Wildly inventive artistry
Winter weather does not shout at high decibel: “popsicles.” And yet at Fatface in Davis, beneath the sign of a seemingly child-drawn pig gobbling a popsicles, the eclectic selection of frozen treats demands sampling. One look at the white board with the day’s selections and it’s like the chant by priests when they flick holy water in exorcisms: “The power of popsicles compels you!” Thai, lime and avocado? Strawberry coconut? Heirloom melon chai? Plum, basil and green tea? Brandy-poached pear? There’s no way to leave the premises without exploring at least one corner of this new plateau for popsicles. Even in a blizzard. Even at $2.50 a throw.
The old saw says everyone has to be good at something, and Fatface’s founder—Hanh-Thu Jaymes Luu—is pretty much a popsicle visionary, as is readily apparent reading Becky Grunewald’s fine Q-and-A with Jaymes in these pages (“‘You should just do popsicles,’” SN&R 15 Minutes, January 14, 2010). But what ratchets things up a notch or three is that Jaymes and her gaggle of gals behind the counter throw together some mean sandwiches.
Jaymes’ creativity more than trumps the (being generous here) Spartan ambience of Fatface, tucked into an alley off L Street. Except for a sliver of space near the front door, Fatface is a vast caterer’s kitchen of stainless-steel closets and cooking stations. It’s industrial enough that at any moment one expects someone to throw a switch and shout “It’s alive!” from the kitchen’s recesses. Business must be booming, because the pitted and scarred picnic table is now replaced with two square tables and eight honest-to-God chairs. The “casual” section, with chairs clustered around upturned plastic milk crates, the Simpsons chessboard and the plethora of Popsicle art, is still extant.
On a first foray with 40-years-short friend, Kim Foerster, the best kindergarten teacher in Davis Unified, an assembly line of women, headed by Jaymes, stand behind a counter. Its top is fronted in glass, busily converting the menu’s offerings into reality, and it’s full of $7 to $9 “sammiches.”

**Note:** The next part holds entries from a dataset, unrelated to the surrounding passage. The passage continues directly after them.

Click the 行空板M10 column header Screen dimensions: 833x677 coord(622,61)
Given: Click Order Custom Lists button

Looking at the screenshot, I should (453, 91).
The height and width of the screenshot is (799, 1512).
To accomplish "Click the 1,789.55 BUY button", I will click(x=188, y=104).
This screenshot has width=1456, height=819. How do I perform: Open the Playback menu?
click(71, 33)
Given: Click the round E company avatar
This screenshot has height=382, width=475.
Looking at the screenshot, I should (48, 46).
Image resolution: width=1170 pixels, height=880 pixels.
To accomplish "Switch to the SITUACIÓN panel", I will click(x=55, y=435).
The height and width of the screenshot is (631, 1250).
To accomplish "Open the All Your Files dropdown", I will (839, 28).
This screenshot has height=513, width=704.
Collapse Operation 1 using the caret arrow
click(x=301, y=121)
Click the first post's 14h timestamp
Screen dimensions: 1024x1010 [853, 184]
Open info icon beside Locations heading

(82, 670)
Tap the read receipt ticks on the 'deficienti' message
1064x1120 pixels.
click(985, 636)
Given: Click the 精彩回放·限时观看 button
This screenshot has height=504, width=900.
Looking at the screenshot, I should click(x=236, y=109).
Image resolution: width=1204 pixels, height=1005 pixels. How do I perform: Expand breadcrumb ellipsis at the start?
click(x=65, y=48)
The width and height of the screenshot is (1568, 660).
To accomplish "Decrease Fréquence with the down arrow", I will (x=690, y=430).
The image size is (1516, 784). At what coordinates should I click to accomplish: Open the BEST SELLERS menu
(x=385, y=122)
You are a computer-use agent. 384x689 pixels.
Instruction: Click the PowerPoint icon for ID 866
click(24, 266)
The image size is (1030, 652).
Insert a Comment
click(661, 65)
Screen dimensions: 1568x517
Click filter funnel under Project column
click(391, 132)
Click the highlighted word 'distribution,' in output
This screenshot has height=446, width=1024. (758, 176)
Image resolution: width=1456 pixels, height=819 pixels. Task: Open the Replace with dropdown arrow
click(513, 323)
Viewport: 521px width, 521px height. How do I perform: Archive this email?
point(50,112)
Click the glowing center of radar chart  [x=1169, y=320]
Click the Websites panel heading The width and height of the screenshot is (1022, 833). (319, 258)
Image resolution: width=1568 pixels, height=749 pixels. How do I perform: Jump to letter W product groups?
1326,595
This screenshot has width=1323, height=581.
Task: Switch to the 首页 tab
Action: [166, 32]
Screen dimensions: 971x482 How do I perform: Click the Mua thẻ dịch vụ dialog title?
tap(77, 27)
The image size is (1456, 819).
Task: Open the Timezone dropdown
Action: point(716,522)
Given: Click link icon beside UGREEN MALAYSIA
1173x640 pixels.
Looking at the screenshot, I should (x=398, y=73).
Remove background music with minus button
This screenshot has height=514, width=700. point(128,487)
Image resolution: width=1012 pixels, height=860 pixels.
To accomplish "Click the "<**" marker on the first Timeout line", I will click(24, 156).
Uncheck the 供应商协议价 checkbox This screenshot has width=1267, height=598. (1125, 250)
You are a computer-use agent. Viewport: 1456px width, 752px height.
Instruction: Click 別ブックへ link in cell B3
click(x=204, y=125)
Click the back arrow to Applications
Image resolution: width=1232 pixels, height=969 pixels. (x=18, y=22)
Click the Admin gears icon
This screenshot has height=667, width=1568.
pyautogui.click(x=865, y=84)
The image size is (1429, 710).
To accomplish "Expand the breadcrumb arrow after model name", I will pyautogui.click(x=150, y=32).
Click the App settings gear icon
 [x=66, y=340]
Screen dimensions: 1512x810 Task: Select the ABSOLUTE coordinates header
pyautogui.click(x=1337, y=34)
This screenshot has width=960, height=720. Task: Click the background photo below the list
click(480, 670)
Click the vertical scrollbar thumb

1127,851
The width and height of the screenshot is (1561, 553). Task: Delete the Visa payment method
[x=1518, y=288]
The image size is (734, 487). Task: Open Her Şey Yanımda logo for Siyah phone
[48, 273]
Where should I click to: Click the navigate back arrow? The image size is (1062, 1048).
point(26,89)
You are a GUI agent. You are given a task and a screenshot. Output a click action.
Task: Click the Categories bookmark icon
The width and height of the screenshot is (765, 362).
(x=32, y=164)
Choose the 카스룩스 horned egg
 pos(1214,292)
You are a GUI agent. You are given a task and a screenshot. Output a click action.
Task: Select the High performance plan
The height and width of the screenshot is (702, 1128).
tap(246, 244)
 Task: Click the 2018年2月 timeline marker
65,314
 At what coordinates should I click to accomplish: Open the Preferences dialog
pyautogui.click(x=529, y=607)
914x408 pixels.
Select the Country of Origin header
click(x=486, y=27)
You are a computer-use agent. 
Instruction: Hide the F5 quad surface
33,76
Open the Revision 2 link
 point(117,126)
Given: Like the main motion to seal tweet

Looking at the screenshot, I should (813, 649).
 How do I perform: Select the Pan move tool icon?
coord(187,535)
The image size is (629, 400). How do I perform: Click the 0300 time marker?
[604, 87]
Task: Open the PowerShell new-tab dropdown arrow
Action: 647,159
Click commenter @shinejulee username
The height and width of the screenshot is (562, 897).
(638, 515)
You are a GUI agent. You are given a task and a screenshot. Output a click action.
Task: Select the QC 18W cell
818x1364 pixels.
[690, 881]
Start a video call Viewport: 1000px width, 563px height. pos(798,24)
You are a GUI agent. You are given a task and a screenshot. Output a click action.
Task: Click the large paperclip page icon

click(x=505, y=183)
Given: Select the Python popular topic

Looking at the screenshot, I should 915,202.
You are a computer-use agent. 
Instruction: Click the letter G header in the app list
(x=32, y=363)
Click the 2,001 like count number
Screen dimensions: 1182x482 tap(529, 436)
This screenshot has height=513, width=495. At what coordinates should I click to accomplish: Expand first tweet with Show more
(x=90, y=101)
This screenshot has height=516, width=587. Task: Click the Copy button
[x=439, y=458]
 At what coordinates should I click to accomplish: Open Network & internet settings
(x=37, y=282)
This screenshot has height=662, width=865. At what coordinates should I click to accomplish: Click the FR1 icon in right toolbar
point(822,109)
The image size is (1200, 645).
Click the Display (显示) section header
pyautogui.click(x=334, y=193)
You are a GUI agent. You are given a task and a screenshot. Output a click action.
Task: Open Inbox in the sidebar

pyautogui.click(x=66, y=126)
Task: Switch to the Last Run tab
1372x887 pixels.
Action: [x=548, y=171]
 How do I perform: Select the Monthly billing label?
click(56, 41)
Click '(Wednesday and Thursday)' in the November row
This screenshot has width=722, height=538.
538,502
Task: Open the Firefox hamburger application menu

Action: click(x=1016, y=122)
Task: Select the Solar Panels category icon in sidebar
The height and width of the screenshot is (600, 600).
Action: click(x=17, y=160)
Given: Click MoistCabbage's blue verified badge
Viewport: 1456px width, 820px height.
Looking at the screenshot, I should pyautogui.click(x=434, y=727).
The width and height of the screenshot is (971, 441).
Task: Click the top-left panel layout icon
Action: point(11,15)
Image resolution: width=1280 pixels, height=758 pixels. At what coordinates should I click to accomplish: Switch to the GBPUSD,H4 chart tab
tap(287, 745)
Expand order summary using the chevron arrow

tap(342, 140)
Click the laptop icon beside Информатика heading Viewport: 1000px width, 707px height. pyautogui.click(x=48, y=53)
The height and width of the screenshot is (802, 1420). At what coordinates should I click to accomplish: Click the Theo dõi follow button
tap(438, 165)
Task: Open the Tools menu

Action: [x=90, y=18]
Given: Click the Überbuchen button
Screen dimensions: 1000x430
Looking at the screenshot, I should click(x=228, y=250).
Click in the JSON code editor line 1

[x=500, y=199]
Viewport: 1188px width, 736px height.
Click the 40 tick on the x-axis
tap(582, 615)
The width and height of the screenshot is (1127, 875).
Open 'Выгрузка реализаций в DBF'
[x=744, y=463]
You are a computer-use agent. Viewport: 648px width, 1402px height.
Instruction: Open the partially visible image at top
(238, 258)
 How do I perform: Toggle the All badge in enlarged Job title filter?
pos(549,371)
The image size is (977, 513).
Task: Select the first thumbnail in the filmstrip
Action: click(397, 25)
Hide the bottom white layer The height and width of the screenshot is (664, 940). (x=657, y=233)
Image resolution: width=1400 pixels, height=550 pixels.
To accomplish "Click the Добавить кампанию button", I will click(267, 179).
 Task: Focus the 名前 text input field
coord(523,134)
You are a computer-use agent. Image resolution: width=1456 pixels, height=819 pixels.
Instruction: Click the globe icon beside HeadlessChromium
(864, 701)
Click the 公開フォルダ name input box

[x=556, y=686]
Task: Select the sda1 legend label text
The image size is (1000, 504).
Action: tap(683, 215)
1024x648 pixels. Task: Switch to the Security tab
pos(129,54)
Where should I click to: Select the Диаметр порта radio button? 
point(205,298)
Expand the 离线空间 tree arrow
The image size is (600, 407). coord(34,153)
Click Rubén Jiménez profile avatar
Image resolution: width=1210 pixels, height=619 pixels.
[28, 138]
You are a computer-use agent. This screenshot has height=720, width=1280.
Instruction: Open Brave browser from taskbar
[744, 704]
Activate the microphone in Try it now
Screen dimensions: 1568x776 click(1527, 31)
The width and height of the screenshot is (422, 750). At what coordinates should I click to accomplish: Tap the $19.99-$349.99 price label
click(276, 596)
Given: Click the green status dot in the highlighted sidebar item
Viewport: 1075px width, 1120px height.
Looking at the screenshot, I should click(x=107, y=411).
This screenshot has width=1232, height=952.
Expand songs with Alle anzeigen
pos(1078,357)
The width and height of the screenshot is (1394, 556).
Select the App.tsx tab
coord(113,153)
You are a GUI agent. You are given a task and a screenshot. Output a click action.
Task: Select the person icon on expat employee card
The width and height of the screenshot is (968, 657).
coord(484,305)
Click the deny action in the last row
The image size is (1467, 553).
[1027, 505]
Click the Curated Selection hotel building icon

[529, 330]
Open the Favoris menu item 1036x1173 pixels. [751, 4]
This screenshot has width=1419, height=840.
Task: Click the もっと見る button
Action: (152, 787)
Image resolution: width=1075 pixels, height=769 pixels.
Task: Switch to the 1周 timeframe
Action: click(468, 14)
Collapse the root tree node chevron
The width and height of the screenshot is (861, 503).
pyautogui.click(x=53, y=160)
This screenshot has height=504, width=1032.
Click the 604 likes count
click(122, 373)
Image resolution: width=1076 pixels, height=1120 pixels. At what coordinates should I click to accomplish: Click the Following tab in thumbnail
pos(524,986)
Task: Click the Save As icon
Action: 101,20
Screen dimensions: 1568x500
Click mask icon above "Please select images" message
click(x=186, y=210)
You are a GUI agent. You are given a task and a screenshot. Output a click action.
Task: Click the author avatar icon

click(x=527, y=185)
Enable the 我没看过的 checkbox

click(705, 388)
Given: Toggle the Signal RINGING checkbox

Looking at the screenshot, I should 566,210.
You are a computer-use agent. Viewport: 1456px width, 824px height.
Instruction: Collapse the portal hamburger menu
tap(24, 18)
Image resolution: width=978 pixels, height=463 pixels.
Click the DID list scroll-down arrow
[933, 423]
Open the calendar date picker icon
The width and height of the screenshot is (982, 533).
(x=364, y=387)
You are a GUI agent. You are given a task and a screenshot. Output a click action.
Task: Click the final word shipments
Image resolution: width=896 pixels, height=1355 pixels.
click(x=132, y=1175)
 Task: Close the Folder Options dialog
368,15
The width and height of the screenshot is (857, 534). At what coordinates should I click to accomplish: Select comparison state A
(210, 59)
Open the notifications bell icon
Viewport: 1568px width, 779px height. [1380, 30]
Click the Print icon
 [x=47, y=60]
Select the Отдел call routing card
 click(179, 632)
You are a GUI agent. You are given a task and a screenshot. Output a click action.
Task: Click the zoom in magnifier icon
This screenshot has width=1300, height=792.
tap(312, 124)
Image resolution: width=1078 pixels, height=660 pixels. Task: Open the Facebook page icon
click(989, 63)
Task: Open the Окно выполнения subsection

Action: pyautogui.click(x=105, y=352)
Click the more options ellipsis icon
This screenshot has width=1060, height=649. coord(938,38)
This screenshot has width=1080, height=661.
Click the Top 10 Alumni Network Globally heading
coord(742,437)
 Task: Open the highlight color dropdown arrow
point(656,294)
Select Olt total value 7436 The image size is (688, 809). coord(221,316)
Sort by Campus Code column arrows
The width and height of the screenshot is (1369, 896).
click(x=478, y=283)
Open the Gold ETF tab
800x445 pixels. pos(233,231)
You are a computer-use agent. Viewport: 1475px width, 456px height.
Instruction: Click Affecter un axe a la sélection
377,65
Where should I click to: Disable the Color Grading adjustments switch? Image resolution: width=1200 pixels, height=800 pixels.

That is certainly the case for the cola-braised pork with queso fresco and avocado salsa, and the hard-boiled egg with (who would have thunk it?) anchovy vinaigrette, to say nothing of the BLP: Bacon bits, romaine, arugula and peaches. These tastes combine so artfully that their sum is infinitely greater than its parts. Like the daily sammich menu, the popsicles selection varies at Jaymes’ whim. Among the choices offered are nectarine raspberry, blueberry lemon, peach and berries, apricot lavender, and grapefruit fennel and yogurt. The fennel flattens out the tartness of the grapefruit, but its licoriceness lingers.
On a subsequent visit, Claudia Morain, the glue of the UC Davis public relations team, accompanies. Longtime readers will recall she is more exacting in her expectations, famously saying, at another Davis establishment, with no attempt at sotto voce, “There hasn’t been water in this glass since the Coolidge administration.” Gushing is not an option, but at Fatface, Claudia says she hopes the grilled aged cheddar sammich, with its herb butter and homemade walnut bread, will stay on the menu forever. High praise indeed.
It’s coin toss between the cubano or beer-poached figs sammich. In the beer-poached fig corner is, of course, figs—part of the holy trinity, along with fennel and beets—caramelized onion and goat cheese. Arugula is nice addition, but not dispositive. However, the inner carnivore slavers for the cubano’s smoked ham, roasted pork, bit of Swiss and Fatface-pickled pickles. As a prodigious pickle pickler, it seems critical to gauge the competition. Again, it’s the combination of all rather than any single element that carries the day.
Are the portions smallish? Are the hours funky? Is it inconvenient to be able to use only cash? Yes, yes, and yes. But there’s also wildly inventive artistry that is well worth the effort to experience. Oink.